§ **Assigned task**
Write out the stretch of lines below that begins at the line with "How do I perform: Open" and ends at the line with "Task: Click the Remap node Out(1) port", including both, exactly as given and nothing more.

§ **Available records**
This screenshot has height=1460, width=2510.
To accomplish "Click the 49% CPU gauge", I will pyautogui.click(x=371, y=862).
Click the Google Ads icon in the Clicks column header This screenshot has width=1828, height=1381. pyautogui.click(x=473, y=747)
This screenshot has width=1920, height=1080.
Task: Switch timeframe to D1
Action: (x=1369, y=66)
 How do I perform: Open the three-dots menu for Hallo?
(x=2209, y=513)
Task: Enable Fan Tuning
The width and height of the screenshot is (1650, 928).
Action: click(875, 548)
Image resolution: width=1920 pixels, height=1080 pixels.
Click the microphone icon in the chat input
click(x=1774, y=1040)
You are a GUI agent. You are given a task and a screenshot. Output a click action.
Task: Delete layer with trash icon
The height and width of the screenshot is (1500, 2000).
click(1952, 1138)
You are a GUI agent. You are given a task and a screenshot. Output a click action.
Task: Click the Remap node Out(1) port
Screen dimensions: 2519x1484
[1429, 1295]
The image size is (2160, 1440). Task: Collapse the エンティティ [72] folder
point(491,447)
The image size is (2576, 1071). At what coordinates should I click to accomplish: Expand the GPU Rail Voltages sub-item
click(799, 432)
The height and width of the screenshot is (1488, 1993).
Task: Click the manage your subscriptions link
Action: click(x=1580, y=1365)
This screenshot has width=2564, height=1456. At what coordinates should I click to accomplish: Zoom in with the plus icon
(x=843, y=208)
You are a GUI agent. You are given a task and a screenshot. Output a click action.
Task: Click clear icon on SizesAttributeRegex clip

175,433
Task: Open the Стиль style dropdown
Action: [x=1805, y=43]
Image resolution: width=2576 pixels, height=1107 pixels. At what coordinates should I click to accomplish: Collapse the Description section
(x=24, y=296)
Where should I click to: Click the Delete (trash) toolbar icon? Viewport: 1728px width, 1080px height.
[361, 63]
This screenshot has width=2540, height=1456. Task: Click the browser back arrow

§ **Task result**
 How do I perform: Open the three-dots menu for Hallo?
(x=2209, y=513)
Task: Enable Fan Tuning
The width and height of the screenshot is (1650, 928).
Action: click(875, 548)
Image resolution: width=1920 pixels, height=1080 pixels.
Click the microphone icon in the chat input
click(x=1774, y=1040)
You are a GUI agent. You are given a task and a screenshot. Output a click action.
Task: Delete layer with trash icon
The height and width of the screenshot is (1500, 2000).
click(1952, 1138)
You are a GUI agent. You are given a task and a screenshot. Output a click action.
Task: Click the Remap node Out(1) port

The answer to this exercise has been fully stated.